The electrode implants have shown that the area very quickly processes three different language functions. Eric Halgren at the University of California, San Diego, School of Medicine is one of the main investigators. He says they found different regions doing, at different times, different processes all within a centimeter.

The first function deals with recognizing a word. The second deals with understanding the word's meaning within a sentence. And the third lets us speak the word.

Harvard University brain expert Steven Pinker is another author of the study. A report on the work appeared in the journal Science. Ned Sahin, a researcher at Harvard and the University of California, San Diego, School of Medicine, was the first author of the paper. He says scientists have known for some time that traditional explanations for how parts of the brain work need to be changed.
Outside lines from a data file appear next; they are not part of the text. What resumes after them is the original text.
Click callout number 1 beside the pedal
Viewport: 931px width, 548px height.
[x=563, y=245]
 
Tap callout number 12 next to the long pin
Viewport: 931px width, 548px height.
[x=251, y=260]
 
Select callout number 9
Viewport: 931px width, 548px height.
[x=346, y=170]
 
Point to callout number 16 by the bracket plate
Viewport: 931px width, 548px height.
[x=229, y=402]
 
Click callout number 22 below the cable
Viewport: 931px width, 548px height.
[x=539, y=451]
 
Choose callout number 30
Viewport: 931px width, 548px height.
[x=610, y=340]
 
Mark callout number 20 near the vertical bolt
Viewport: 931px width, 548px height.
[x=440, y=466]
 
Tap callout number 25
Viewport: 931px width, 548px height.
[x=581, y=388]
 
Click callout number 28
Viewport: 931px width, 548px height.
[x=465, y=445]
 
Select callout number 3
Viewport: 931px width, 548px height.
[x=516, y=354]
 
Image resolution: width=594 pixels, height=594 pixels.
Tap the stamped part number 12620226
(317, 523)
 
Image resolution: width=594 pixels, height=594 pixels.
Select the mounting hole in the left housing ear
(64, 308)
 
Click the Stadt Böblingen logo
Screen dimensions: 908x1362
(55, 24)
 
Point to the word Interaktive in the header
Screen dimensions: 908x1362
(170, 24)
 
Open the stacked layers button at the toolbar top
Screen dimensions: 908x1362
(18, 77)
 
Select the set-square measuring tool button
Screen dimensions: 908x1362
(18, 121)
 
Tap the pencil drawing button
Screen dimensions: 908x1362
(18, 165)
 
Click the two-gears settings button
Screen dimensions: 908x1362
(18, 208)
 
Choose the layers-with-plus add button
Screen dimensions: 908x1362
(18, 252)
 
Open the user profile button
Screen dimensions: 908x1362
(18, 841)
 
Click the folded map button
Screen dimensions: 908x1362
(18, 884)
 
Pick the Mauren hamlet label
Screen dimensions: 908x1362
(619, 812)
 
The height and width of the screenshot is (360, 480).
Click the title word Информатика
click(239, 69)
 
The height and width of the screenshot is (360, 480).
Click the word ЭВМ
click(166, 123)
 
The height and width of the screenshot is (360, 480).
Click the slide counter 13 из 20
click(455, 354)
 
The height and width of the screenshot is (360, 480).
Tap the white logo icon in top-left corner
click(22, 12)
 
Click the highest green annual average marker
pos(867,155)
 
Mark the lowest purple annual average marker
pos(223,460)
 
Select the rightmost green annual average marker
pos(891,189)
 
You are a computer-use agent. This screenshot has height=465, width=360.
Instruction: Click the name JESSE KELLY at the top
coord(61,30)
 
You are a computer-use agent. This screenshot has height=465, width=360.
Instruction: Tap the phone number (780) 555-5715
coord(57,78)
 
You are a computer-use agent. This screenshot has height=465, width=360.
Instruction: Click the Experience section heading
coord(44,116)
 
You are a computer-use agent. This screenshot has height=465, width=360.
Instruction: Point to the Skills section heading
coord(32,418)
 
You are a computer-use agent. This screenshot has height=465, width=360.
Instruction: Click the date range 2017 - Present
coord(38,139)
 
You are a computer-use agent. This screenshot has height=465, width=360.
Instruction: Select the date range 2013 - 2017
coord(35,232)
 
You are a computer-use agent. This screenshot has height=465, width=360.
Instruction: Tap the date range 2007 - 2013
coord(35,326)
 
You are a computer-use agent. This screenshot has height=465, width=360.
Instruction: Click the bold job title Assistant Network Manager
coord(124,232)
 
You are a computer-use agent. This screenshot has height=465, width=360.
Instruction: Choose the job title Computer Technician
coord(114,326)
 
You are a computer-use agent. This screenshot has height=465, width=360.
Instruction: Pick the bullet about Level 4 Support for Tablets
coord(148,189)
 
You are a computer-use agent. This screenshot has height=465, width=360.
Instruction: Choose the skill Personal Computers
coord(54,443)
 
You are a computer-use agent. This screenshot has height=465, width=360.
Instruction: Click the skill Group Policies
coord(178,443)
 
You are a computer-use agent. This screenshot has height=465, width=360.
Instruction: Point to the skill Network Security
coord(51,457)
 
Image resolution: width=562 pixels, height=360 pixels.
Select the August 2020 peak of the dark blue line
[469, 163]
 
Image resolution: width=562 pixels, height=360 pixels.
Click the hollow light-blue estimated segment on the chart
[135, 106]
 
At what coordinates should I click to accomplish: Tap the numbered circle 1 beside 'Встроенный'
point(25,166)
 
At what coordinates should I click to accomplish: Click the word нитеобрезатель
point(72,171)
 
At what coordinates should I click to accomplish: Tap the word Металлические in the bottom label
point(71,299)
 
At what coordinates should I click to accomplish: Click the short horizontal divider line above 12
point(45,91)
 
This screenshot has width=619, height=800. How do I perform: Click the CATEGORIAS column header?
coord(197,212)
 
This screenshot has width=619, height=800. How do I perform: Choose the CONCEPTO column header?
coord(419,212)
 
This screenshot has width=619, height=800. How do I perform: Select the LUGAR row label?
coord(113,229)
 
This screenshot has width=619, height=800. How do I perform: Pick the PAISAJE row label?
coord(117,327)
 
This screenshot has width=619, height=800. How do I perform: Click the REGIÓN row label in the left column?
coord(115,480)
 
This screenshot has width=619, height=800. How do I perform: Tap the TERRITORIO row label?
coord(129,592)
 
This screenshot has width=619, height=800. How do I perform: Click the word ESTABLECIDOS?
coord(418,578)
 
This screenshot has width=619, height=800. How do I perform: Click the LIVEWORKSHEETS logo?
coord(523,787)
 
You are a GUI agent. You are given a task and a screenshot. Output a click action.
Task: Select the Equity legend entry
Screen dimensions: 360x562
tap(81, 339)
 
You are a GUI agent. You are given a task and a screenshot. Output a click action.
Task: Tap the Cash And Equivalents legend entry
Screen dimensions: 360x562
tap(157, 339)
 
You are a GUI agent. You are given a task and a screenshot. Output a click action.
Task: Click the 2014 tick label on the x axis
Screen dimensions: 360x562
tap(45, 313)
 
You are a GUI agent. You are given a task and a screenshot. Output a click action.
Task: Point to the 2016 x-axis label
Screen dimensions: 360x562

One such belief is that there is a separation of language tasks between two very different parts of the brain. One is Broca's area at the front. The other is Wernicke's area farther back in the brain. That area is named after the nineteenth century German neurologist Carl Wernicke.

The belief is that Broca's area is responsible for speaking and that Wernicke's area is responsible for comprehending. But the new study shows that Broca's area is involved in both speaking and comprehension. Neil Sahin says this shows how parts of the brain perform more than one task.

NEIL SAHIN: "Because here's an example of one relatively small part of the brain that's doing three very different things at three different times, but all within the space of a quarter of a second."

Yet, even with new findings like these, much about the brain still remains a mystery -- at least for now.